5. Die fehlenden Features
Schaut man auf die Funktionen, dann ist beim neuen iPod nano einiges weggefallen: Er kann keine Videos oder Video-Podcasts mehr abspielen. Es gibt unverständlicherweise kein Coverflow mehr (für alle, die es nicht kennen: Schicke 3D-Darstellung von Albencovern). Die Spiele sind ersatzlos entfallen, ebenso die Suche nach Titeln per Bildschirmtastur. Einige Fachmagazine sehen den Nano 6G deshalb eher in der Tradition des iPod Shuffle, also des kleinen Apple-Players der ganz ohne Display funktioniert.
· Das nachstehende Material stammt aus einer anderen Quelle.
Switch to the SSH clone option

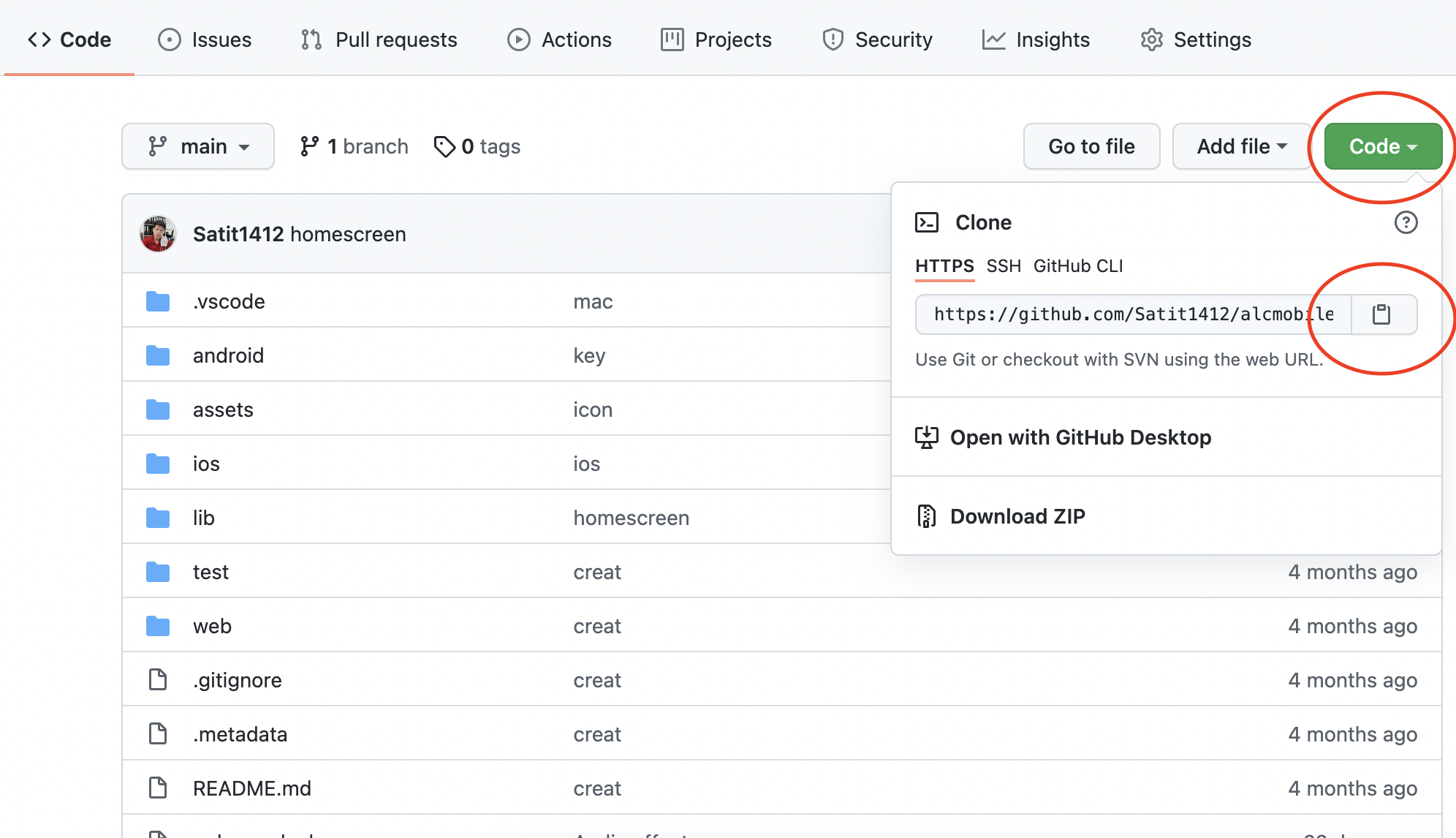coord(1004,266)
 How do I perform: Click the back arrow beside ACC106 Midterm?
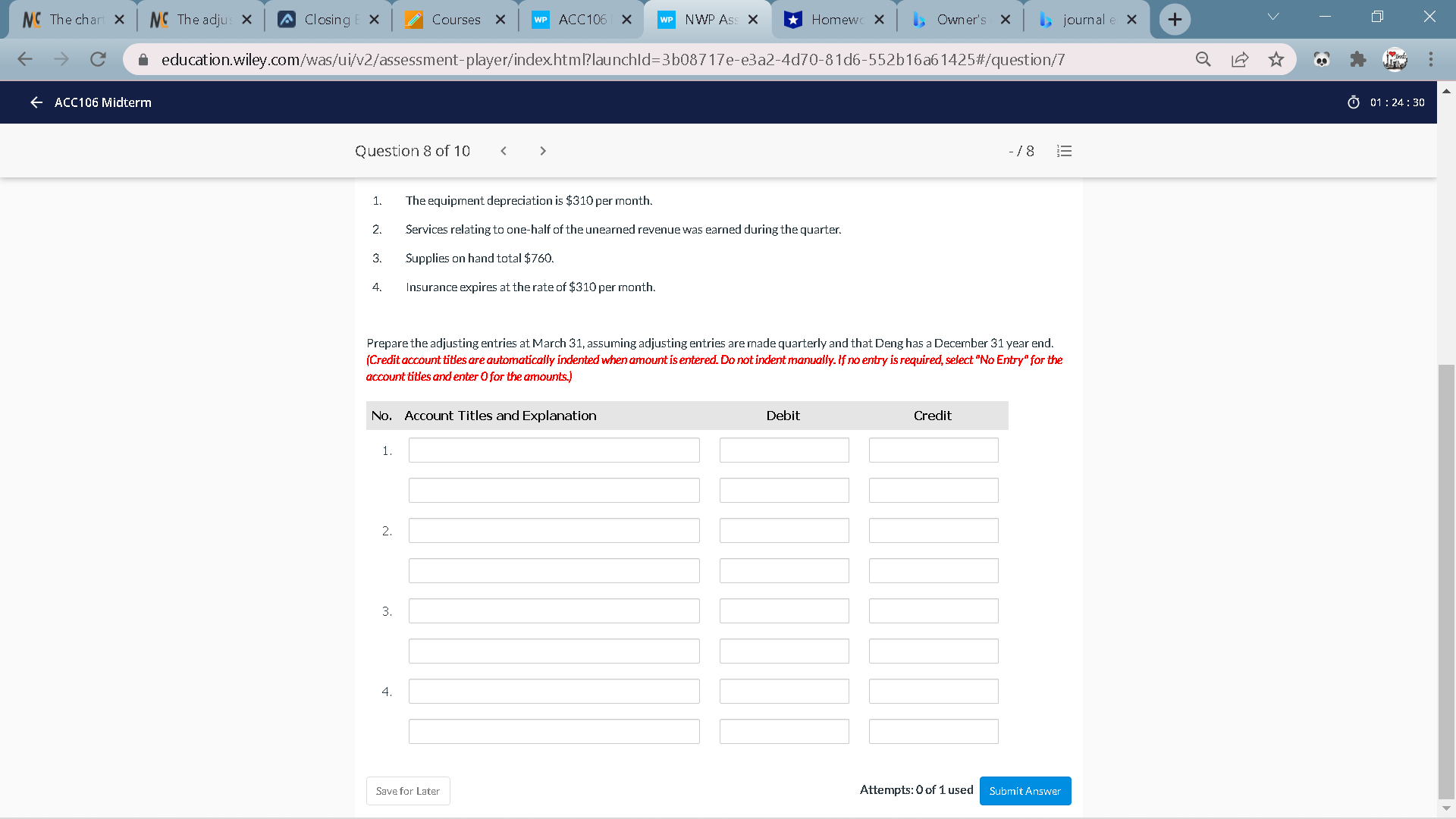point(36,102)
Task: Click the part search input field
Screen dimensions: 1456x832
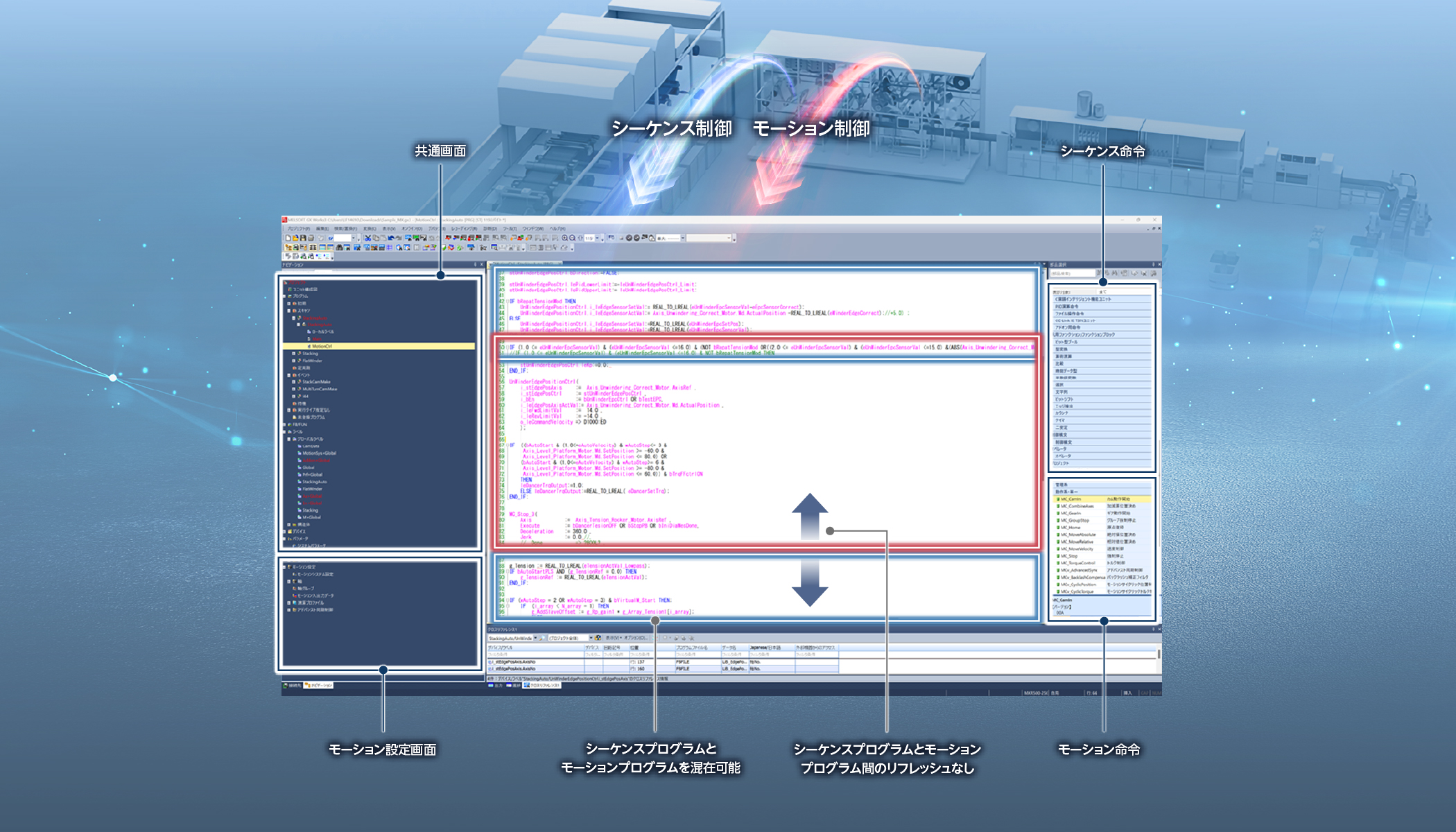Action: click(x=1073, y=273)
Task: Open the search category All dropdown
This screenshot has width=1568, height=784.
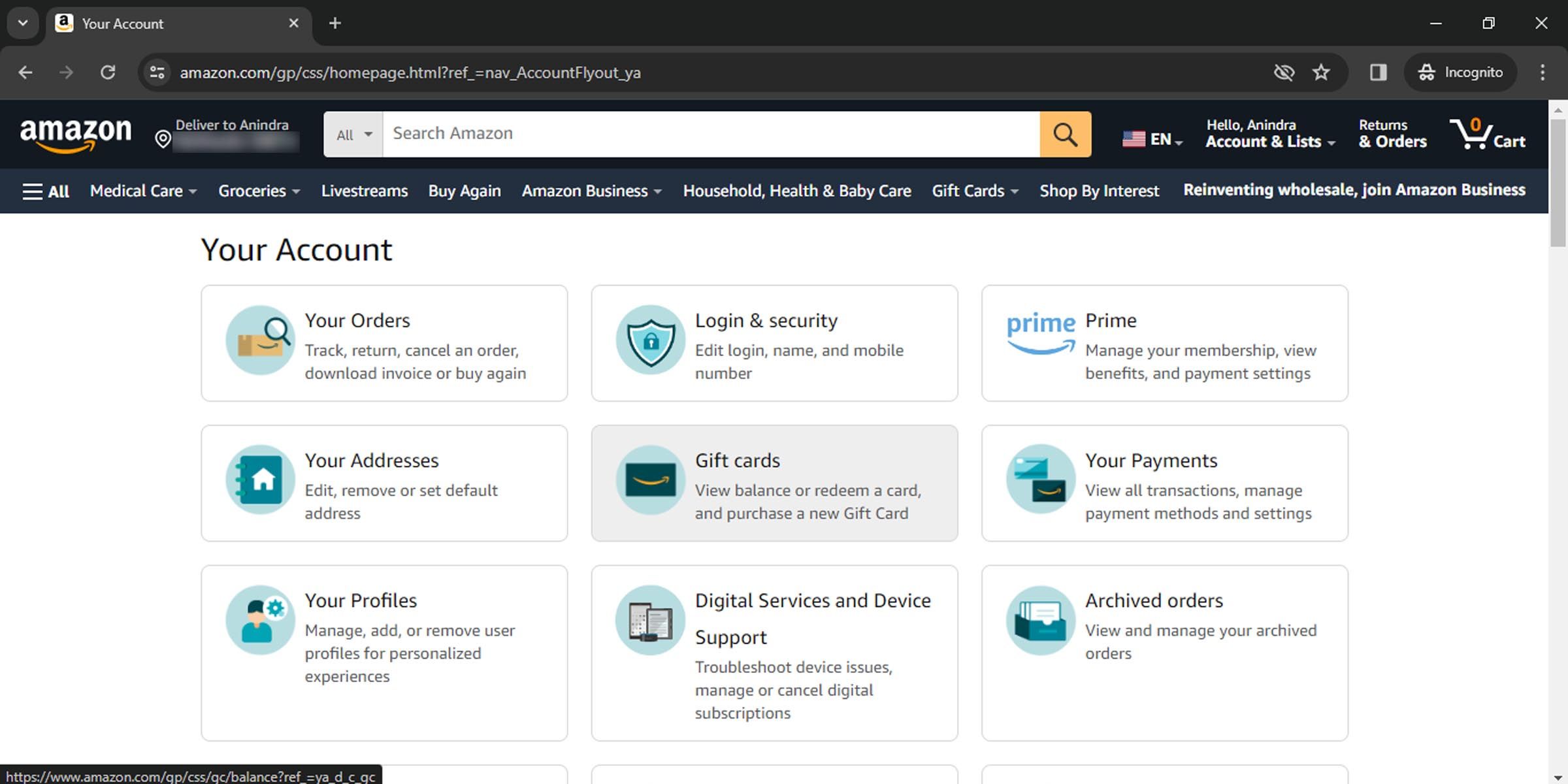Action: click(x=351, y=134)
In der Tat ist es nicht ganz klar, warum Apple ein Gerät auf den Markt bringt, was deutlich weniger kann als die Vorgänger, dabei aber deutlich mehr kostet. Und Besserung ist auch nicht in Sicht: Wurden beim 3G damals schon nach einigen Wochen das erste Firmware-Upgrade nachgeliefert, welches Fehler ausräumte und Funktionen ergänzte – so muss man hierauf als 6G-Besitzer noch warten. Bis heute ist 1.0 die neueste Version der Firmware.
Natürlich bleibt der iPod nano 6G insgesamt ein solider MP3-Player, mit dem man gut unterwegs Musik hören kann. Die kleinere Größe und das minimalistische Design mögen für manchen ein Kaufgrund sein. Alles in allem waren die Vorgänger-iPods aber die überzeugenderen Geräte.
Nachtrag 11. März: Apple hört anscheinend doch noch auf die Nutzer. Soeben ist ein Update für den iPod nano erschienen. Die Version 1.1 verändert unter anderem die Funktion der Standby-Taste. Hält man sie nun für einige Sekunden gedrückt, schaltet sich der Player komplett ab. Klickt man doppelt auf die Taste, wechselt der iPod wahlweise zum nächsten Titel oder pausiert (lässt sich im Menüpunkt Musik einstellen). Ein großer Fortschritt im Vergleich zu vorher, da man die Grundfunktionen jetzt auch ohne Touchscreen bedienen kann.